> Directive
Copy the material below, replacing each "sidebar" with "side panel" and leaving everything else unchanged.
=== Records for this task ===
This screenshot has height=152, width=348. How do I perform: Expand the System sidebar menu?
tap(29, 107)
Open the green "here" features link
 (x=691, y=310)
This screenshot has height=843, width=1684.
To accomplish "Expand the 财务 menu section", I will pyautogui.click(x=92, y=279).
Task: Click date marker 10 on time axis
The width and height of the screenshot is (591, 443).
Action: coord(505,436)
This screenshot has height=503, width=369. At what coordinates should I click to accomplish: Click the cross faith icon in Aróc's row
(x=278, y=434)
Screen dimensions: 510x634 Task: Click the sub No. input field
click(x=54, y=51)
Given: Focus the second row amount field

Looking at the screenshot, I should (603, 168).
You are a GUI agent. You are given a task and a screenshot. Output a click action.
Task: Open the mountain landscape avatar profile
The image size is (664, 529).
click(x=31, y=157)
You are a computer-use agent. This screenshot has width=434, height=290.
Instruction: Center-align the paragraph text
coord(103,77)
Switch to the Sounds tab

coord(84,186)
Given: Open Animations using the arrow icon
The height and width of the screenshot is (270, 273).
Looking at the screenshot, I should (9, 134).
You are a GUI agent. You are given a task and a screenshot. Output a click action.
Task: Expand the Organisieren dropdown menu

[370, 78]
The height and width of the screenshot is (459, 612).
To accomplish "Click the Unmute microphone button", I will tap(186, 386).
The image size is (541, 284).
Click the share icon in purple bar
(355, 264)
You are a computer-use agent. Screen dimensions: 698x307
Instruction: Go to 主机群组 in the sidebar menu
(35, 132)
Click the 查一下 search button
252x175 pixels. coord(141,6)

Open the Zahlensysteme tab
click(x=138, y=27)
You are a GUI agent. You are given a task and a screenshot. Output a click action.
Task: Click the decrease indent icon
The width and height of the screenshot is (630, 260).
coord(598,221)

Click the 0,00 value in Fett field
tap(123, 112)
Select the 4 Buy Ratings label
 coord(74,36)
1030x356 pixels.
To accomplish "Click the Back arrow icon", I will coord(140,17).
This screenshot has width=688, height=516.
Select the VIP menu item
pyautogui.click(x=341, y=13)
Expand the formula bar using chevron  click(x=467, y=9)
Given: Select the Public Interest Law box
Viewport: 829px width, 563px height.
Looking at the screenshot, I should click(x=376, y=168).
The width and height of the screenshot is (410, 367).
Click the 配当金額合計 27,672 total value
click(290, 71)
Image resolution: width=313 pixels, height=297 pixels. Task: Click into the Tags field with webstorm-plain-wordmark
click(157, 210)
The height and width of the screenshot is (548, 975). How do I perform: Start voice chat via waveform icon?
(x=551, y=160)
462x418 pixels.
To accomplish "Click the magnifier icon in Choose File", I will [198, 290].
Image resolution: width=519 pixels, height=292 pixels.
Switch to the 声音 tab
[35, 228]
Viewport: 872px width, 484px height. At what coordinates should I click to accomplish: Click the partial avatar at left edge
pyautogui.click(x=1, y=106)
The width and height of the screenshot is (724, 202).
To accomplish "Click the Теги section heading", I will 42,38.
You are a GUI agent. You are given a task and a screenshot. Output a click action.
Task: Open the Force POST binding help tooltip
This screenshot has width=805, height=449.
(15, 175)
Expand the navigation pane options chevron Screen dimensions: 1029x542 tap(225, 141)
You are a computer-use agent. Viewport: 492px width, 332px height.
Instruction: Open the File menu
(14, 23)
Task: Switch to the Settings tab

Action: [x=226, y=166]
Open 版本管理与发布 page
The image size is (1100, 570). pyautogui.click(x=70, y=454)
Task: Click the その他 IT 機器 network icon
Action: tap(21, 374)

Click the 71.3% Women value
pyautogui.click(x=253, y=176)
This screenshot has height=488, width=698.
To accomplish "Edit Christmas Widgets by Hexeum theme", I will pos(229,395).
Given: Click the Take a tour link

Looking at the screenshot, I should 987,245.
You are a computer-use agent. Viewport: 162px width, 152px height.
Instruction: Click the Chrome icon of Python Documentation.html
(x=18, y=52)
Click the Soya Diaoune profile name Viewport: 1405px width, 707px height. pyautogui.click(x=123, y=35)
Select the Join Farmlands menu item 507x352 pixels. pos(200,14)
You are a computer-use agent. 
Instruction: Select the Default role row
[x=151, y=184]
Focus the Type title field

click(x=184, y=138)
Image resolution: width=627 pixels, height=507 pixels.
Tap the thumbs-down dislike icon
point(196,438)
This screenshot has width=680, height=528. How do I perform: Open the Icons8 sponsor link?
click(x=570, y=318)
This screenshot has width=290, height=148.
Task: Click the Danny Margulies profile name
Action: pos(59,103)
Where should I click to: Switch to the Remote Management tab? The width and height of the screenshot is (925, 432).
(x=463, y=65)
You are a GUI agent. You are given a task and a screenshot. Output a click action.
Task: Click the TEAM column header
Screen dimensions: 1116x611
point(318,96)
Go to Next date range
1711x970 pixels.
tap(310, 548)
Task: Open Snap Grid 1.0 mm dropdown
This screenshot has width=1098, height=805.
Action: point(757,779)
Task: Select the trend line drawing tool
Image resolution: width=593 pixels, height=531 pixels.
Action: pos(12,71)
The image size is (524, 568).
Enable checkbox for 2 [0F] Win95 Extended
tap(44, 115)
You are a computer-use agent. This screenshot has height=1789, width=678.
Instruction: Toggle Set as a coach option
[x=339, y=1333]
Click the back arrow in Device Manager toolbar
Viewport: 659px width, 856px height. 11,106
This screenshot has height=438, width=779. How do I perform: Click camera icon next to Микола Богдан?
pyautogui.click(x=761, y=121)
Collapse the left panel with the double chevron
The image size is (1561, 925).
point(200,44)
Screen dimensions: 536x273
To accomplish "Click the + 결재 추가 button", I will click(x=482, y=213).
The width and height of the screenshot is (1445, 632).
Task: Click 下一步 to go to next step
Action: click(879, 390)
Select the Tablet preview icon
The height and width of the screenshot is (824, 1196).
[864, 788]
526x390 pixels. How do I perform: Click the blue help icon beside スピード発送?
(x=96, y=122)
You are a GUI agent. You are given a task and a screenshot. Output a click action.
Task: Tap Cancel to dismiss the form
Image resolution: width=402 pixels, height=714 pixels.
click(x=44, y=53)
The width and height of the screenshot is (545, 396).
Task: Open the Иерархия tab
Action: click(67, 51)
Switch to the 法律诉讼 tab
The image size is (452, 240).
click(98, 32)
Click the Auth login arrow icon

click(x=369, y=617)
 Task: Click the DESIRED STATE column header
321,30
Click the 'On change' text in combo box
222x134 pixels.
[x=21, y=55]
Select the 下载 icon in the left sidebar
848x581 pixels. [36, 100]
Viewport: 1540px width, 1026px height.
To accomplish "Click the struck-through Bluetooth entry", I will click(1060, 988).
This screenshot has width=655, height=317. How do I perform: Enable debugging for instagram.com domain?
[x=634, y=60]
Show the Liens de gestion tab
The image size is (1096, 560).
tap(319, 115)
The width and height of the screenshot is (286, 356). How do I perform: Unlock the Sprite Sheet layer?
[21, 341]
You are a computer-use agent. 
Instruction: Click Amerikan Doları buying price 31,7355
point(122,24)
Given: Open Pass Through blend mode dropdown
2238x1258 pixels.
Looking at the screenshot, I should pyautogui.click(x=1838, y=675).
===
> Output below
This screenshot has height=152, width=348. How do I perform: Expand the System side panel menu?
tap(29, 107)
Open the green "here" features link
 (x=691, y=310)
This screenshot has height=843, width=1684.
To accomplish "Expand the 财务 menu section", I will pyautogui.click(x=92, y=279).
Task: Click date marker 10 on time axis
The width and height of the screenshot is (591, 443).
Action: coord(505,436)
This screenshot has height=503, width=369. At what coordinates should I click to accomplish: Click the cross faith icon in Aróc's row
(x=278, y=434)
Screen dimensions: 510x634 Task: Click the sub No. input field
click(x=54, y=51)
Given: Focus the second row amount field

Looking at the screenshot, I should (603, 168).
You are a GUI agent. You are given a task and a screenshot. Output a click action.
Task: Open the mountain landscape avatar profile
The image size is (664, 529).
click(x=31, y=157)
You are a computer-use agent. This screenshot has width=434, height=290.
Instruction: Center-align the paragraph text
coord(103,77)
Switch to the Sounds tab

coord(84,186)
Given: Open Animations using the arrow icon
The height and width of the screenshot is (270, 273).
Looking at the screenshot, I should (9, 134).
You are a GUI agent. You are given a task and a screenshot. Output a click action.
Task: Expand the Organisieren dropdown menu

[370, 78]
The height and width of the screenshot is (459, 612).
To accomplish "Click the Unmute microphone button", I will tap(186, 386).
The image size is (541, 284).
Click the share icon in purple bar
(355, 264)
You are a computer-use agent. Screen dimensions: 698x307
Instruction: Go to 主机群组 in the side panel menu
(35, 132)
Click the 查一下 search button
252x175 pixels. coord(141,6)

Open the Zahlensysteme tab
click(x=138, y=27)
You are a GUI agent. You are given a task and a screenshot. Output a click action.
Task: Click the decrease indent icon
The width and height of the screenshot is (630, 260).
coord(598,221)

Click the 0,00 value in Fett field
tap(123, 112)
Select the 4 Buy Ratings label
 coord(74,36)
1030x356 pixels.
To accomplish "Click the Back arrow icon", I will coord(140,17).
This screenshot has width=688, height=516.
Select the VIP menu item
pyautogui.click(x=341, y=13)
Expand the formula bar using chevron  click(x=467, y=9)
Given: Select the Public Interest Law box
Viewport: 829px width, 563px height.
Looking at the screenshot, I should click(x=376, y=168).
The width and height of the screenshot is (410, 367).
Click the 配当金額合計 27,672 total value
click(290, 71)
Image resolution: width=313 pixels, height=297 pixels. Task: Click into the Tags field with webstorm-plain-wordmark
click(157, 210)
The height and width of the screenshot is (548, 975). How do I perform: Start voice chat via waveform icon?
(x=551, y=160)
462x418 pixels.
To accomplish "Click the magnifier icon in Choose File", I will [198, 290].
Image resolution: width=519 pixels, height=292 pixels.
Switch to the 声音 tab
[35, 228]
Viewport: 872px width, 484px height. At what coordinates should I click to accomplish: Click the partial avatar at left edge
pyautogui.click(x=1, y=106)
The width and height of the screenshot is (724, 202).
To accomplish "Click the Теги section heading", I will 42,38.
You are a GUI agent. You are given a task and a screenshot. Output a click action.
Task: Open the Force POST binding help tooltip
This screenshot has width=805, height=449.
(15, 175)
Expand the navigation pane options chevron Screen dimensions: 1029x542 tap(225, 141)
You are a computer-use agent. Viewport: 492px width, 332px height.
Instruction: Open the File menu
(14, 23)
Task: Switch to the Settings tab

Action: [x=226, y=166]
Open 版本管理与发布 page
The image size is (1100, 570). pyautogui.click(x=70, y=454)
Task: Click the その他 IT 機器 network icon
Action: tap(21, 374)

Click the 71.3% Women value
pyautogui.click(x=253, y=176)
This screenshot has height=488, width=698.
To accomplish "Edit Christmas Widgets by Hexeum theme", I will pos(229,395).
Given: Click the Take a tour link

Looking at the screenshot, I should 987,245.
You are a computer-use agent. Viewport: 162px width, 152px height.
Instruction: Click the Chrome icon of Python Documentation.html
(x=18, y=52)
Click the Soya Diaoune profile name Viewport: 1405px width, 707px height. pyautogui.click(x=123, y=35)
Select the Join Farmlands menu item 507x352 pixels. pos(200,14)
You are a computer-use agent. 
Instruction: Select the Default role row
[x=151, y=184]
Focus the Type title field

click(x=184, y=138)
Image resolution: width=627 pixels, height=507 pixels.
Tap the thumbs-down dislike icon
point(196,438)
This screenshot has width=680, height=528. How do I perform: Open the Icons8 sponsor link?
click(x=570, y=318)
This screenshot has width=290, height=148.
Task: Click the Danny Margulies profile name
Action: pos(59,103)
Where should I click to: Switch to the Remote Management tab? The width and height of the screenshot is (925, 432).
(x=463, y=65)
You are a GUI agent. You are given a task and a screenshot. Output a click action.
Task: Click the TEAM column header
Screen dimensions: 1116x611
point(318,96)
Go to Next date range
1711x970 pixels.
tap(310, 548)
Task: Open Snap Grid 1.0 mm dropdown
This screenshot has width=1098, height=805.
Action: point(757,779)
Task: Select the trend line drawing tool
Image resolution: width=593 pixels, height=531 pixels.
Action: pos(12,71)
The image size is (524, 568).
Enable checkbox for 2 [0F] Win95 Extended
tap(44, 115)
You are a computer-use agent. This screenshot has height=1789, width=678.
Instruction: Toggle Set as a coach option
[x=339, y=1333]
Click the back arrow in Device Manager toolbar
Viewport: 659px width, 856px height. 11,106
This screenshot has height=438, width=779. How do I perform: Click camera icon next to Микола Богдан?
pyautogui.click(x=761, y=121)
Collapse the left panel with the double chevron
The image size is (1561, 925).
point(200,44)
Screen dimensions: 536x273
To accomplish "Click the + 결재 추가 button", I will click(x=482, y=213).
The width and height of the screenshot is (1445, 632).
Task: Click 下一步 to go to next step
Action: click(879, 390)
Select the Tablet preview icon
The height and width of the screenshot is (824, 1196).
[864, 788]
526x390 pixels. How do I perform: Click the blue help icon beside スピード発送?
(x=96, y=122)
You are a GUI agent. You are given a task and a screenshot. Output a click action.
Task: Tap Cancel to dismiss the form
Image resolution: width=402 pixels, height=714 pixels.
click(x=44, y=53)
The width and height of the screenshot is (545, 396).
Task: Open the Иерархия tab
Action: click(67, 51)
Switch to the 法律诉讼 tab
The image size is (452, 240).
click(98, 32)
Click the Auth login arrow icon

click(x=369, y=617)
 Task: Click the DESIRED STATE column header
321,30
Click the 'On change' text in combo box
222x134 pixels.
[x=21, y=55]
Select the 下载 icon in the left side panel
848x581 pixels. [36, 100]
Viewport: 1540px width, 1026px height.
To accomplish "Click the struck-through Bluetooth entry", I will click(1060, 988).
This screenshot has width=655, height=317. How do I perform: Enable debugging for instagram.com domain?
[x=634, y=60]
Show the Liens de gestion tab
The image size is (1096, 560).
tap(319, 115)
The width and height of the screenshot is (286, 356). How do I perform: Unlock the Sprite Sheet layer?
[21, 341]
You are a computer-use agent. 
Instruction: Click Amerikan Doları buying price 31,7355
point(122,24)
Given: Open Pass Through blend mode dropdown
2238x1258 pixels.
Looking at the screenshot, I should pyautogui.click(x=1838, y=675).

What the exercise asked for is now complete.